# Any way to make a low fat (and I mean loooow fat :) ) pizza??



## caleycampbell (Jun 17, 2010)

I love pizza but its just packed with calories! Any ideas on a way to make it healthier?? I had a wholemeal pizza in Spain once which was amazing!


----------



## missM (Jun 17, 2010)

Try making it using one of the Eastern breads as a base - a lot of them are very low fat.   I sometimes use Pita bread for mine, but truly prefer to make my own dough and go from there..   Use low fat cheese etc.
Honestly, if you want to enjoy pizza, go the whole hog now and again.   Tomorrow you can go 'fat free'


----------



## Wyogal (Jun 17, 2010)

all things in moderation...
Crust: use a whole grain crust, look for the fiber content, 3 grams per serving
Sauce: make your own from a quality, low sodium tomato product, or fresh tomatoes
Cheese: use a quality cheese,  but just don't pile it on
Other toppings: meat - use a lowfat option, pile on the veggies
share with somebody, don't have to eat the whole thing by yourself! (or have leftovers to freeze)


----------



## Selkie (Jun 17, 2010)

It's not necessary to always use cheese on a pizza. There are lots of pizzas that use a sauce base (low fat Alfredo-style as well as tomato based) and then a variety of low-fat or non-fat toppings. Flavor and the quality of the bread is what is important with a pizza, in my opinion, not the amount of fat you can pile onto it.


----------



## Robo410 (Jun 17, 2010)

any number of ways to make a low fat whole grain crust, lots of veg toppings and very little cheese

can still be very tasty


----------



## babetoo (Jun 17, 2010)

make own crust. just a drip of olive oil brushed on. slice tomatoes, fresh basil, and just a small sprinkle of cheese. that is about as low cal as it gets. it tastes amazing.


----------



## caleycampbell (Jun 22, 2010)

Thank you so much for your replies. I def love the idea of just piling on the veggies! and maybe i will just add a 'sprinkle' of low fat cheese!


----------



## BreezyCooking (Jun 22, 2010)

Another great lower-fat pizza topping?  Turkey pepperoni!  We LOVE the stuff, & frankly, find it indistinguishable from it's fattier counterpart.  Hormel & 2 other companies now put it out - already thinly sliced & ready for pizza topping.  We always have a package in the fridge for snacking & cooking.


----------



## ChefJune (Jun 22, 2010)

> Any way to make a low fat(and I mean loooow fat  ) pizza??


 
Sure.  Leave off the cheese!  

Not all pizza has to have cheese.  In fact, one of my all-time faves is about to come into season.  It's a thin whole-wheat crust with herbs inside the crust and it's topped with crushed fresh tomatoes, finely chopped fresh garlic and chiffonade fresh basil.  Sprinkle with a little salt and pepper, and when it comes out of the oven, spritz it with really good extra virgin olive oil.  That's all.


----------



## caleycampbell (Jun 23, 2010)

▶ [Given information]
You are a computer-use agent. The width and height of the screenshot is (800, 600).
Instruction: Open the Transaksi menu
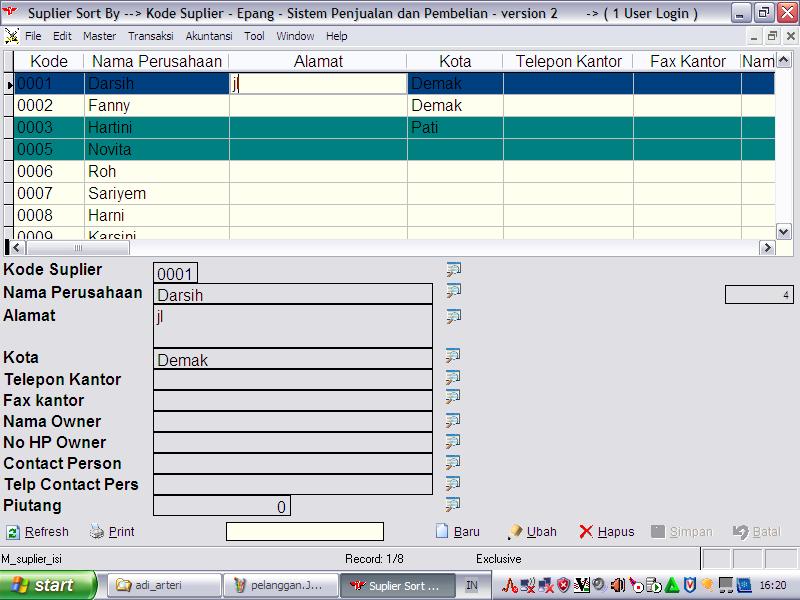coord(150,36)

▶ [Problems to solve]
a) From the low-fat pizza thread, extract the stretch from "## Robo410 (Jun" through "babetoo (Jun 17, 2010)".
b) In the low-fat pizza thread, what fiber content does Wyogal say to look for in a whole grain crust?

▶ [Outputs in order]
a)
## Robo410 (Jun 17, 2010)

any number of ways to make a low fat whole grain crust, lots of veg toppings and very little cheese

can still be very tasty


----------



## babetoo (Jun 17, 2010)

b) 3 grams per serving.